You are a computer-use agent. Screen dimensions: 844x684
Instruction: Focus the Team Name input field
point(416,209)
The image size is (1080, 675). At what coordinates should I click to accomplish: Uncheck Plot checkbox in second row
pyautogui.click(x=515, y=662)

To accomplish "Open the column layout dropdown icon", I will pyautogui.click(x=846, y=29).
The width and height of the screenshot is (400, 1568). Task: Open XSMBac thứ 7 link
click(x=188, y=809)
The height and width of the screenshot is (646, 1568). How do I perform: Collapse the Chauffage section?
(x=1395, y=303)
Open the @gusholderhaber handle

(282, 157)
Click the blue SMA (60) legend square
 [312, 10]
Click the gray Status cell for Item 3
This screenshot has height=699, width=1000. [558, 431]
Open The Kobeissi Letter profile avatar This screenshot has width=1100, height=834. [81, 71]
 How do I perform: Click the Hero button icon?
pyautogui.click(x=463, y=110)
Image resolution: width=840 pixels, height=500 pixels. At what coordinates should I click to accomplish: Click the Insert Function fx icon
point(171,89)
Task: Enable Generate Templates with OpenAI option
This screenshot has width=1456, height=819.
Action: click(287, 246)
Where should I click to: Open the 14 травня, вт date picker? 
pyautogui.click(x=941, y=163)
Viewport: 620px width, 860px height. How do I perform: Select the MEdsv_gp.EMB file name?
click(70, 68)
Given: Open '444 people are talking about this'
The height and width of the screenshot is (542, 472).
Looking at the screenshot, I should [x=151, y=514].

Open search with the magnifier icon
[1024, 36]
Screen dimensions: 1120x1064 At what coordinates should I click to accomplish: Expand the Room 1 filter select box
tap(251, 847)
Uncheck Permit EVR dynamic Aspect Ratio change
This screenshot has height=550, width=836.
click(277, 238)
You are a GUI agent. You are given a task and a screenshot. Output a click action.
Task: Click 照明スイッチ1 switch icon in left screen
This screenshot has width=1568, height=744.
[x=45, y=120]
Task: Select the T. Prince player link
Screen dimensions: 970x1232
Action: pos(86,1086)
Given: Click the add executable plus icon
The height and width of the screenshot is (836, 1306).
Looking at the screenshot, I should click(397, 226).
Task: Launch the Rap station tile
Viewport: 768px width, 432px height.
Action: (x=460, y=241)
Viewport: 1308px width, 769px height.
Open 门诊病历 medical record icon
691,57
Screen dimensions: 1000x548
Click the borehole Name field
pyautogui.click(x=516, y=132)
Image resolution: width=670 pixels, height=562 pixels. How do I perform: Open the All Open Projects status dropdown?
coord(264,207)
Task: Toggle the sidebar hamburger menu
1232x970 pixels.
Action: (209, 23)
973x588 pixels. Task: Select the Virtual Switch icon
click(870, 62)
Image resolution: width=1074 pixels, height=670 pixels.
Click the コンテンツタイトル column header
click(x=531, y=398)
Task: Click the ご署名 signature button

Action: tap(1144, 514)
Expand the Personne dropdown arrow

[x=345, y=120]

+ + + +

• Exercise
Produce a word-for-word restatement of all the records.

• Exercise result
You are a computer-use agent. Screen dimensions: 844x684
Instruction: Focus the Team Name input field
point(416,209)
The image size is (1080, 675). At what coordinates should I click to accomplish: Uncheck Plot checkbox in second row
pyautogui.click(x=515, y=662)

To accomplish "Open the column layout dropdown icon", I will pyautogui.click(x=846, y=29).
The width and height of the screenshot is (400, 1568). Task: Open XSMBac thứ 7 link
click(x=188, y=809)
The height and width of the screenshot is (646, 1568). How do I perform: Collapse the Chauffage section?
(x=1395, y=303)
Open the @gusholderhaber handle

(282, 157)
Click the blue SMA (60) legend square
 [312, 10]
Click the gray Status cell for Item 3
This screenshot has height=699, width=1000. [558, 431]
Open The Kobeissi Letter profile avatar This screenshot has width=1100, height=834. [81, 71]
 How do I perform: Click the Hero button icon?
pyautogui.click(x=463, y=110)
Image resolution: width=840 pixels, height=500 pixels. At what coordinates should I click to accomplish: Click the Insert Function fx icon
point(171,89)
Task: Enable Generate Templates with OpenAI option
This screenshot has width=1456, height=819.
Action: click(287, 246)
Where should I click to: Open the 14 травня, вт date picker? 
pyautogui.click(x=941, y=163)
Viewport: 620px width, 860px height. How do I perform: Select the MEdsv_gp.EMB file name?
click(70, 68)
Given: Open '444 people are talking about this'
The height and width of the screenshot is (542, 472).
Looking at the screenshot, I should [x=151, y=514].

Open search with the magnifier icon
[1024, 36]
Screen dimensions: 1120x1064 At what coordinates should I click to accomplish: Expand the Room 1 filter select box
tap(251, 847)
Uncheck Permit EVR dynamic Aspect Ratio change
This screenshot has height=550, width=836.
click(277, 238)
You are a GUI agent. You are given a task and a screenshot. Output a click action.
Task: Click 照明スイッチ1 switch icon in left screen
This screenshot has width=1568, height=744.
[x=45, y=120]
Task: Select the T. Prince player link
Screen dimensions: 970x1232
Action: pos(86,1086)
Given: Click the add executable plus icon
The height and width of the screenshot is (836, 1306).
Looking at the screenshot, I should click(397, 226).
Task: Launch the Rap station tile
Viewport: 768px width, 432px height.
Action: (x=460, y=241)
Viewport: 1308px width, 769px height.
Open 门诊病历 medical record icon
691,57
Screen dimensions: 1000x548
Click the borehole Name field
pyautogui.click(x=516, y=132)
Image resolution: width=670 pixels, height=562 pixels. How do I perform: Open the All Open Projects status dropdown?
coord(264,207)
Task: Toggle the sidebar hamburger menu
1232x970 pixels.
Action: (209, 23)
973x588 pixels. Task: Select the Virtual Switch icon
click(870, 62)
Image resolution: width=1074 pixels, height=670 pixels.
Click the コンテンツタイトル column header
click(x=531, y=398)
Task: Click the ご署名 signature button

Action: tap(1144, 514)
Expand the Personne dropdown arrow

[x=345, y=120]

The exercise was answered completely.